DuoKD: Dual Knowledge Distillation from Large Language Models for Robust Graph Neural Networks

Published: 13 Mar 2026, Last Modified: 08 May 2026OpenReview Archive Direct UploadEveryoneCC BY 4.0
Abstract: Graph neural networks (GNNs) have become a dominant modeling paradigm for graph-structured data, and the emergence of large language models (LLMs) has spurred growing interest in integrating external semantic knowledge into GNNs. Current LLM-based GNNs are devoted to extracting semantically similar information from LLMs to enhance representation learning. However, they generally overlook key signals that are semantically dissimilar but exhibit stronger inter-class discriminative ability. Especially when the original graph data contains noise or semantic ambiguity, a single similarity-based semantic augmentation strategy not only fails to provide effective enhancement, but may also amplify misleading signals generated by the LLM in response to lowquality inputs or its own hallucinations, further degrading the discriminative power and robustness of GNNs. To this end, we propose a dual positive-negative knowledge extraction strategy based on LLMs, and integrate it with a knowledge distillation mechanism to dynamically transfer multidimensional enhanced signals to GNNs, thereby achieving fine-grained and robust graph representation learning. Specifically, we design personalized prompts to guide LLMs in generating semantically similar positive signals and semantically dissimilar negative signals, which help the model capture intra-class consistency and inter-class distinction.
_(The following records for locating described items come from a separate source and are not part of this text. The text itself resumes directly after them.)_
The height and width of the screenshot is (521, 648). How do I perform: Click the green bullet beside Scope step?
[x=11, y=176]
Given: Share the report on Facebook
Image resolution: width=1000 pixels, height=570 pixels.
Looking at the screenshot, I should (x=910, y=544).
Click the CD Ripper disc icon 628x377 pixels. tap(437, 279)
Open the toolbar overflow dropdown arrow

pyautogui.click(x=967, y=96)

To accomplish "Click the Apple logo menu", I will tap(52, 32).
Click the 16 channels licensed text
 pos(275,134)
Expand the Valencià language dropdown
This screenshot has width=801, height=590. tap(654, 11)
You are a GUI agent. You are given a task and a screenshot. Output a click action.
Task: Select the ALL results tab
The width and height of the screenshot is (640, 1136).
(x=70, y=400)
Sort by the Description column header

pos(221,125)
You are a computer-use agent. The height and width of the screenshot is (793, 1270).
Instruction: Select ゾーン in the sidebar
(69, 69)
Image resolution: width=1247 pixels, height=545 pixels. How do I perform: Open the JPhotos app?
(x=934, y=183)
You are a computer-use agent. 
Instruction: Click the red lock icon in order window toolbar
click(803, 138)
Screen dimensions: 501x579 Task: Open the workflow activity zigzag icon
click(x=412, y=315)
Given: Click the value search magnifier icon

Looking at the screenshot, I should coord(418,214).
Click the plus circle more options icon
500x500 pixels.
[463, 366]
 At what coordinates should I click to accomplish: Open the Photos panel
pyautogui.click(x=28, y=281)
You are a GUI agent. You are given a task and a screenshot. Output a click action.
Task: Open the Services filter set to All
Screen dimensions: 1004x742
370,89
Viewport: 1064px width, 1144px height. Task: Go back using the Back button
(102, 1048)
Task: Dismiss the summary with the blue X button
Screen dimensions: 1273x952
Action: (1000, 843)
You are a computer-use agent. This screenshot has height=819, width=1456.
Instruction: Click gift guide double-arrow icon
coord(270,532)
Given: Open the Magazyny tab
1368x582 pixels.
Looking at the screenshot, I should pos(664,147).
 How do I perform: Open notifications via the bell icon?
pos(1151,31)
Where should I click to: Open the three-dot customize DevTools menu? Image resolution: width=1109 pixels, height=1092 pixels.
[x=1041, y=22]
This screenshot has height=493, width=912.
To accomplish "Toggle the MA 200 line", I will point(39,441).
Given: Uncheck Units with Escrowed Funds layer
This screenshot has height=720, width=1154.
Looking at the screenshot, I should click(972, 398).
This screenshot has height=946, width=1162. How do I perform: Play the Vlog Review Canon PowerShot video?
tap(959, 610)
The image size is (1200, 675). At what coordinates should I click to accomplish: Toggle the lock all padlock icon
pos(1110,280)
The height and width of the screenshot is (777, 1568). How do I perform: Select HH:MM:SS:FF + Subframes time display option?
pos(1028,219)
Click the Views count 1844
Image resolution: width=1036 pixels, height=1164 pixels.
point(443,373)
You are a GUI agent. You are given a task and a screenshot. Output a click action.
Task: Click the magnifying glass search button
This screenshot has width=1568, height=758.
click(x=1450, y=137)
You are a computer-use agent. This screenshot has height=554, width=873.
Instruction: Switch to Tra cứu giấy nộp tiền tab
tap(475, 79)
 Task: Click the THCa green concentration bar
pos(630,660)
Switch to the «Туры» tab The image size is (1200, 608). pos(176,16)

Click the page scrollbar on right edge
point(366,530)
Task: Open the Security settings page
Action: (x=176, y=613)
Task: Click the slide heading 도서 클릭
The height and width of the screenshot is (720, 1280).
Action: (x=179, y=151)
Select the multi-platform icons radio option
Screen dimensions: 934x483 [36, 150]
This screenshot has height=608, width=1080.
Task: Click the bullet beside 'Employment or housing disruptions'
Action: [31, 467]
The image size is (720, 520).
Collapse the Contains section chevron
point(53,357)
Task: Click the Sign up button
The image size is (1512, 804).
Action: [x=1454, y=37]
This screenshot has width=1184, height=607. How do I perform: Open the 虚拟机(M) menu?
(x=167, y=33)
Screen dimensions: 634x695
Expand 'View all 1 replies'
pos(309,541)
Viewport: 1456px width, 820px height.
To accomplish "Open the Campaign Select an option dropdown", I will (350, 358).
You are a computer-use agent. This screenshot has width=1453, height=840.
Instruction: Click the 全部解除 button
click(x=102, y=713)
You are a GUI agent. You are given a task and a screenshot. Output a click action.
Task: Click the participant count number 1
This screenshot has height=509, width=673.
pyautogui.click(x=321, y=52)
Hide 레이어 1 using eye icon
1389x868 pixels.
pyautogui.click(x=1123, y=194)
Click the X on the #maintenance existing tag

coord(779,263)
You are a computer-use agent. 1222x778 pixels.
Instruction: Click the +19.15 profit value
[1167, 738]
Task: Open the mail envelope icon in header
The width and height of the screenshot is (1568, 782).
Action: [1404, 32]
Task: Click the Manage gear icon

Then, we further generate structural and semantic reasoning as supplementary knowledge to support the rationality and guidance of supervision signals. To identify high-confidence transferred knowledge, we introduce a language-based evaluation mechanism to filter low-confidence or hallucinated outputs. Finally, under a unified distillation framework, our method uses both positive and negative knowledge to guide GNN training, achieving adaptive and robust representation learning. Extensive experiments on benchmark datasets verify the superior performance of our approach across various tasks.